Eastern Promises (2007)

caiheme

L'appropriation et la transformation d’éléments dans un film de genre, ici le film de gangster.

Introduction

Nous allons voir comment Cronenberg utilise des éléments propres au film de gangsters ainsi que la façon dont il transforme ces éléments pour s'approprier ce genre cinématographique.

En ce qui concerne l'axe, nous allons nous concentrer sur l'environnement des personnages, puis sur les personnages qui portent en eux des éléments permettant d'établir une filiation avec le film de gangsters. Nous citerons quelques films afin d'appuyer le propos.

 

Commentaire

        I.            L'environnement


         Masculin

Eastern Promises dresse une galerie de portraits masculins. Ces personnages ont des contours, des aspérités. Leur couleur d'existence est vive, intense, parfois cramoisie ; tandis que les personnages féminins sont plus fades, plus transparents, leur rôle est secondaire.

Bien qu'Anna Khitrova fasse débuter l'histoire qui tourne autour de Tatiana, ces personnages ne sont que des prétextes, la mère d'Anna n'existe que pour faire parler l'oncle, pour l'animer et exposer ainsi son passé. Par contraste, la fadeur des personnages féminins épice la couleur des personnages masculins.

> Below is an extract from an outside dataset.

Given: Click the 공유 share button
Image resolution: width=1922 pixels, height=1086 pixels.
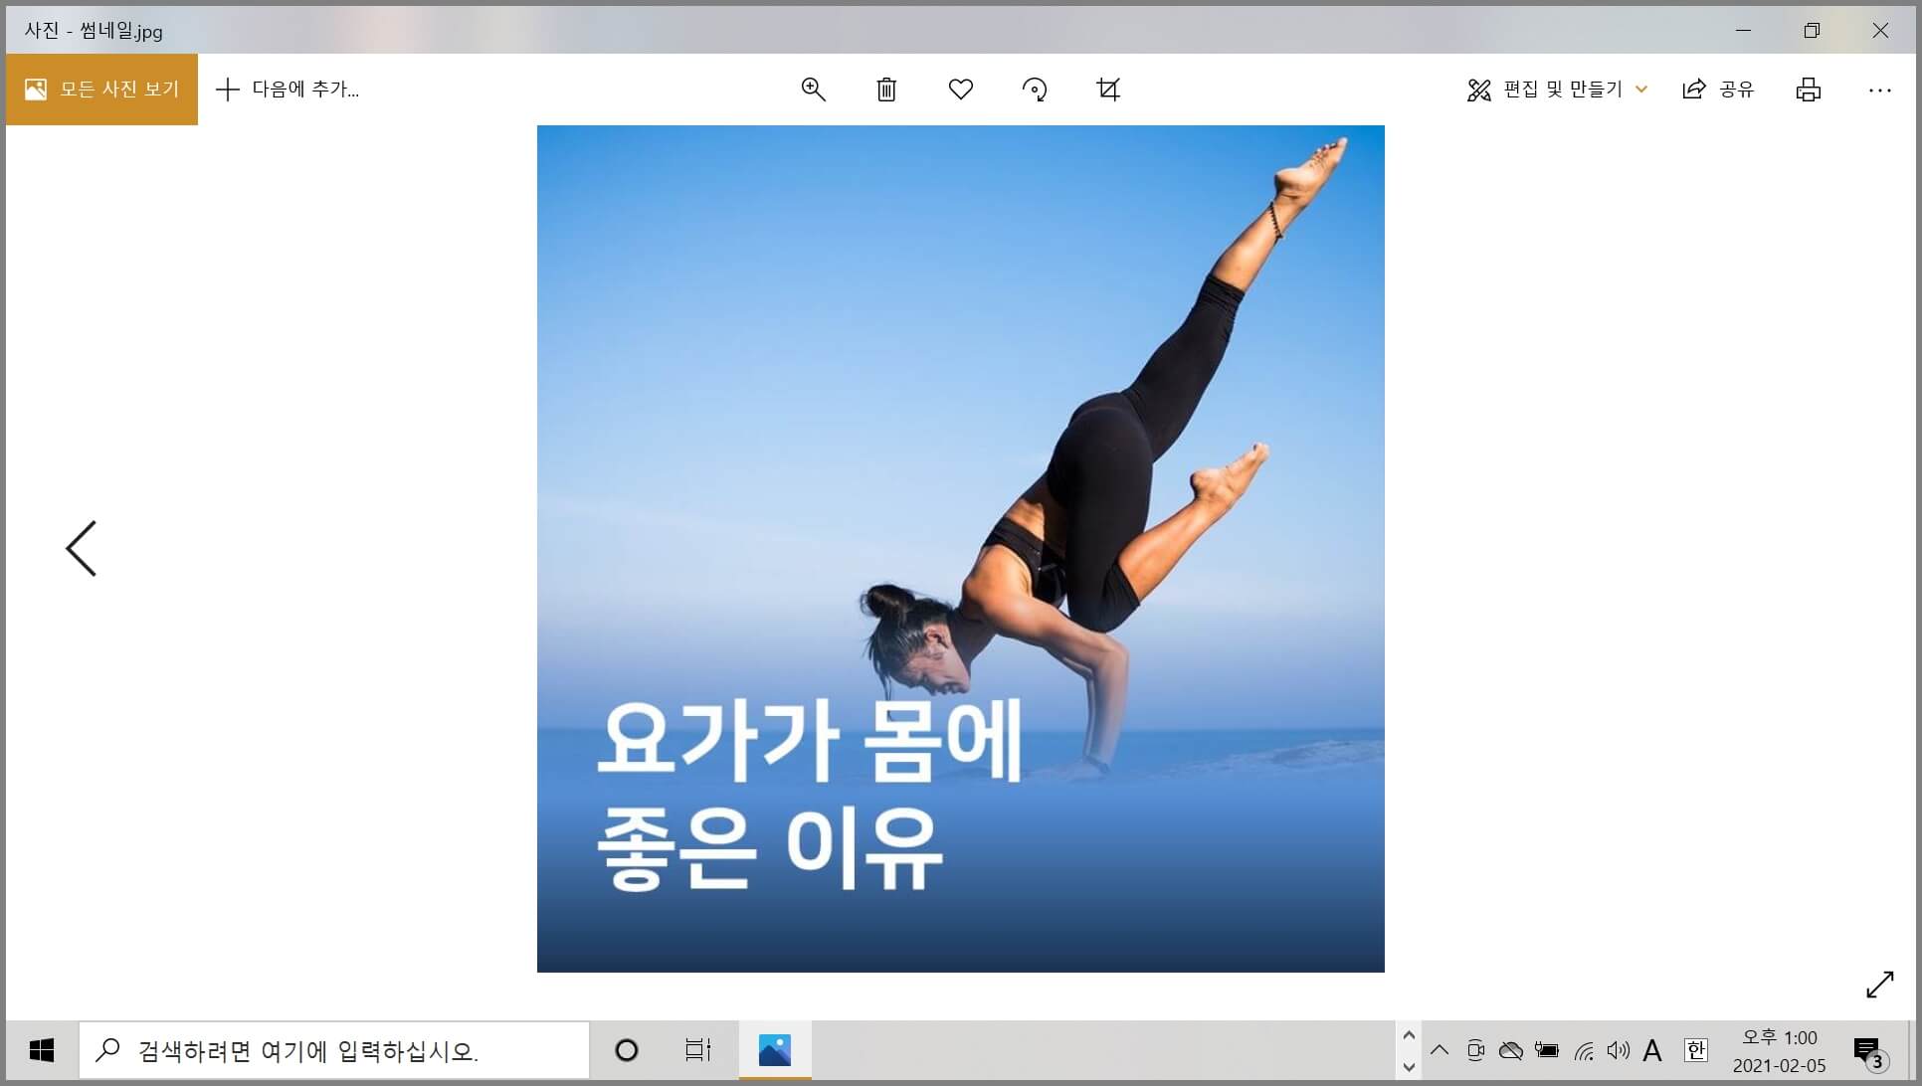Looking at the screenshot, I should (1718, 90).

         Des immigrés dans un univers urbain

Les gangsters de la trilogie fondatrice du genre (Scarface (1932) de Howard Hawks, Little caesar (1931) de Melvin Leroy et The Public Enemy (1931) de William A. Wellman) sont la voix d'une culture (italienne, irlandaise), cette voix passe par des accents, des noms typiques et des acteurs avec des origines.

Les personnages de Eastern Promises ont des noms russes : Nikolai Luzhin, Anna Khitrova, Semyon, Kirill, Tatiana, Stepan Khitrov. Ils sont interprétés par des acteurs qui ont des origines des pays de l'Est comme Viggo Mortensen (danois), Armin Mueller-Stahl (allemand), Jerzy Skolimowski (polonais). Cronenberg les a choisi ainsi «J'ai souhaité Jerzy, car je voulais un slave, sinon russe, du moins polonais »[1].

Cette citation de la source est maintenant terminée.